Fourth-year nursing student, Zulcke Cleophas, from Hopefield in the Western Cape, is currently one of hundreds of students juggling their studies and nursing practical in South Africa at the moment.
Zulcke, 23, is a beneficiary of the Umoya Energy Scholarship Programme. She has been able to follow her childhood dream that was inspired after a visit to the emergency services.
Her training will also help prepare Zulcke for her compulsory community service (CCS), which she’ll start as soon as she graduates.

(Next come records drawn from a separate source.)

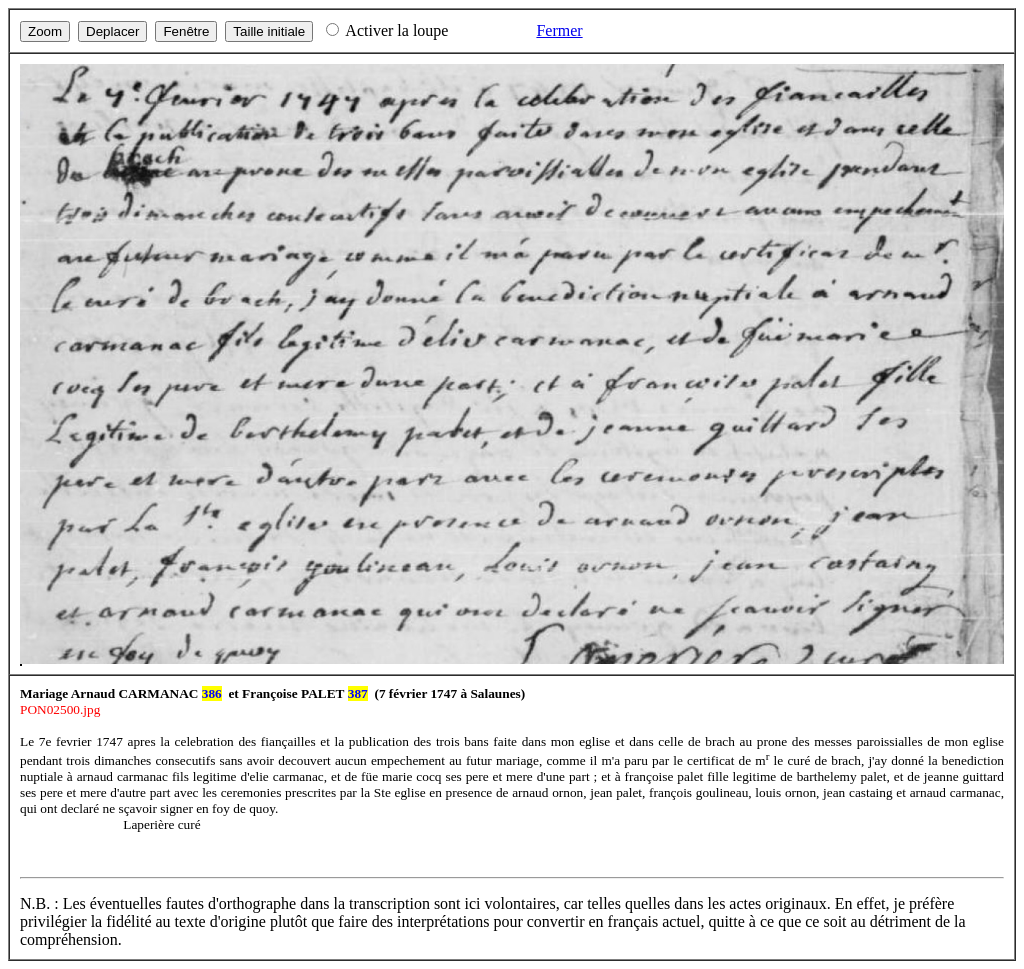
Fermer (559, 30)
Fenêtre (186, 31)
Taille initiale (269, 31)
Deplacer (112, 31)
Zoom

Since 2008, qualifying nurses, with four-year diplomas or degrees in nursing, have been required to carry out CCS in public health institutions before their qualifications can be registered with the South African Nursing Council.
Nursing is something I’ve wanted to do since I was a teenager, a decision that came about when one day when I was rushed to the emergency centre.
“Seeing the way the nurses worked with the patients made me feel like I wanted to make a change in this space,” she explains.
For many young people, being awarded a scholarship is often the only option available for after-school education. Financial assistance of this nature offers youth the opportunity to follow their dreams, while helping relieve the financial strain on parents or guardians.
Once she has graduated and completed her CCS, she is hoping to secure work closer to home, or in the West Coast area, to allow her to be near to her close-knit family. There is also an option to specialise in a certain field of nursing, but for now she is looking forward to graduating.